The distinction between bitcoin and other tokens is inconsequential so long as they share the same underlying economic structure of peddling a get rich quick investment based on technical obscurantism. The only distinction is that other crypto assets simply have different wealth redistribution mechanisms and different externalities they dump on society for their continued existence. The economics of cryptocurrency are fundamentally unsound, and the story is as old as the Ponzi scheme itself: money for nothing out of nothing, just get in early and don’t ask where it comes from.

Let it be said that our system does allow many equally dubious schemes to function within the law, many of which are a net drain on civilization. Amway is an $8.4 billion multilevel-marketing company that legally operates in the US and which the courts have consistently ruled is not a pyramid scheme. And Amway isn’t a pyramid scheme, right? Investing in bitcoin shares many of the same characteristics but instead of convincing your friends to become distributors of nutritional supplements, it depends on software developers perpetuating a narrative that some perpetually just-over-the-horizon disruptive software that will generate vast wealth for early buyers through unspecified means.
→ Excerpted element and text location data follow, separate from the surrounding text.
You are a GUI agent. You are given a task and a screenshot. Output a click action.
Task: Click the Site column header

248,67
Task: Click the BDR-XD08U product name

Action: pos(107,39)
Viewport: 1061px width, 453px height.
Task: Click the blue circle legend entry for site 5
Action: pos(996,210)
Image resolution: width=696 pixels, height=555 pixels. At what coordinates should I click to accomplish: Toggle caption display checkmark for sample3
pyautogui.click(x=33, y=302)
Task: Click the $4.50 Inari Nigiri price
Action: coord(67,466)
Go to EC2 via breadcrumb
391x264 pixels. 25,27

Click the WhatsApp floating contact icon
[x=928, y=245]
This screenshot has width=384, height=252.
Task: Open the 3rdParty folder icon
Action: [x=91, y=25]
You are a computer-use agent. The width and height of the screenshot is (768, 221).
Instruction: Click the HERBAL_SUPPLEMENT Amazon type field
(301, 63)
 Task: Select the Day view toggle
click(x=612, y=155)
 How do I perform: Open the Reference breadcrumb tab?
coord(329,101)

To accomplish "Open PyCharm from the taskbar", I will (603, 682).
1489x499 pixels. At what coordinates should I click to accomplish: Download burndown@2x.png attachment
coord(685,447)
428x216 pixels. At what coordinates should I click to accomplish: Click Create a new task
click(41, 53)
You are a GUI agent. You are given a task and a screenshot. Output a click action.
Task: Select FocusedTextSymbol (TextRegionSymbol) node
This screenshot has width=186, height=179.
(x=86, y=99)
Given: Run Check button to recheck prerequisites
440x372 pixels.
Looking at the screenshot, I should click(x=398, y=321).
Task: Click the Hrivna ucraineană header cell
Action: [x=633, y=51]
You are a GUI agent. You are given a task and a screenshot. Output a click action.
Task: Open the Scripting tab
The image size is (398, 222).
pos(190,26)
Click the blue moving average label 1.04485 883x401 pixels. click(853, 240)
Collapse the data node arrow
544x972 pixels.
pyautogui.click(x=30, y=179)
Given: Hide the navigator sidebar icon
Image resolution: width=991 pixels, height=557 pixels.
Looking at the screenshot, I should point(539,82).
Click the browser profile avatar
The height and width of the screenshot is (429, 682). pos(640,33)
In fairness, not everyone involved in cryptocurrency is a scammer, just like not everyone involved in multi-level marketing is a scammer. Nevertheless, multi-level marketing schemes are a scam; there is a fundamental economic problem at the heart of the business model. However many people are simply desperate, swept up in the craze, trend following or simply ignorant of the underlying economic structure. There are even more who are genuinely convinced by specious arguments tied to stories they simply want to believe in, and that can be a powerful force for post-hoc rationalisation of fantasies. It is difficult to get a man to understand something when his paper wealth depends upon him sustaining the illusion of that wealth.

We can take solace in knowing that any postmodern Ponzi scheme is just as unstable as its classical forms, these houses of cards will collapse just like all others that have come before it. There is no escaping the base economic reality that more money leaves the ecosystem in the pockets of insiders than can ever be paid out to even a tiny fraction of the fools who buy in. It is an unsustainable bubble that will pop leaving us with some profound questions to ask about the ethics of digital assets and will likely create much needed 21st century version of the Blue Sky Laws.

However today cryptocurrency is nothing more than an ecosystem of thinly veiled gambling products that is preying on the vulnerable, perpetuating economic inequality and deepening the existing problems in our society. It is time for us in the software engineering profession to decide how history will tell the story of our participation in this madness. If we choose to make short-term decisions based on indifference and greed then history will not judge us kindly.

  1. I’m not the first person to coin this term, although this paper uses it in a different but similar context.